Letterman's Lament
Shackled in America, Houston's outlaw comic Bill Hicks finally gets his moviedue
Houston’s Bill Hicks performed his biting, often angry and profane comedy tirelessly all over the world before his death in 1994 from pancreatic cancer at age 32. But despite achieving virtual rock star status in the United Kingdom and Canada, Hicks never received comparable recognition in the United States.
British director-producers Matt Harlock and Paul Thomas hope to change all that with American: The Bill Hicks Story, a new documentary that will have its Houston premiere at the WorldFest-Houston International Film Festival Wednesday (5 p.m. at AMC 30).
Informed by a wealth of interviews with Hicks’ family and closest friends, plus a treasure trove of previously unseen performance footage and photographs (many of them from Hicks’ personal collection), the film offers a fresh new look at a man who many consider the finest comedian of his time.
Harlock and Thomas “repurposed” the archival photographs with narration from friends, body doubles, and location shots in a distinctive animation technique to showcase key moments in the comedian’s life. Photographer David Johndrow, a childhood friend of Hicks who provided many of the stills in the movie, has said that the technique was so artful that he didn’t recognize a number of his own photographs within the animation.

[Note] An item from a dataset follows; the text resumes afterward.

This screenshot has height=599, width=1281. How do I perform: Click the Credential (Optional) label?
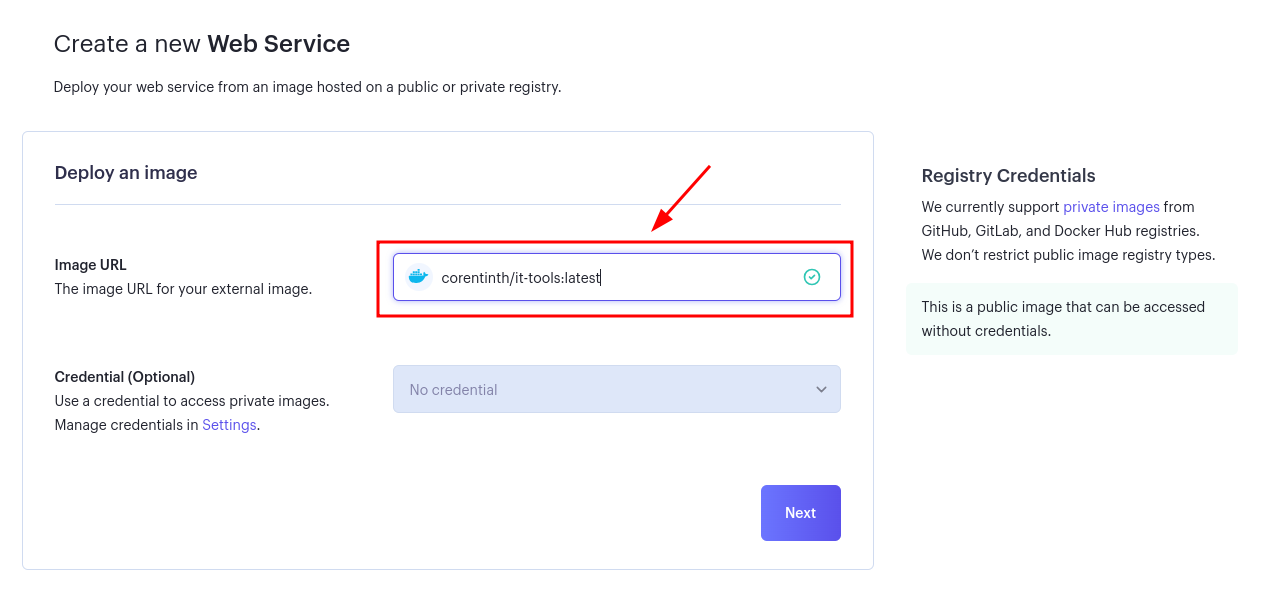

Hicks wasn’t born a Texan (he hails from Valdosta, Georgia), but he moved to Houston when he was seven. As the city where Hicks got his start and honed his craft for much of his short life, Houston plays a key supporting role in this documentary.
An Early Rebel
One memorable recreation from the film shows a 15-year old Hicks sneaking out of his family’s Nottingham Forest home for his first stand-up performance. Hicks’ friend and first comedy partner, Dwight Slade, although only 14 at the time, already had an agricultural driver’s license.
Hicks would climb out of his second-floor bedroom window and hop the backyard fence into the parking lot of St. John Vianney Catholic Church, where Slade, who had commandeered his family’s recreational vehicle, awaited to drive into town. Trippy animated sequences show Hicks and Slade in the RV, cruising down the highways of Houston on the way to the Comix Annex. And in no time, the Stratford High School sophomore was making weekly appearances at the club.
The film goes on to chronicle Hicks’ ascendancy as a Texas outlaw comic, as well as his struggles with drugs and alcohol and subsequent cleaning up. Although Hicks was now selling out large theaters in the United Kingdom, in the U.S. he was still playing many of the same clubs he got his start at, never achieving the mainstream success he sought.
Hicks appeared multiple times on David Letterman’s show, but his most famous (or infamous) appearance (which receives only passing treatment in the documentary) didn’t air until 15 years after his death. His final routine, recorded in October 1993, was taped but did not air because CBS and Letterman feared the jokes would be too controversial.
In January 2009, Letterman invited Hicks’ mother to appear on his show, apologized, and played the routine in its entirety.
In addition to his gift for comedy, Hicks was also a talented musician. “A lot of his better bits were influenced by music,” Johndrow said. Recordings of Hicks’ band Marble Head Johnson flow through the film and provide the soundtrack for his all-too-short life.
The WorldFest screening is an early one – 5 on a Wednesday night. It’s a film well worth sneaking away from work a little early to see. It seems like Hicks would have wanted it that way.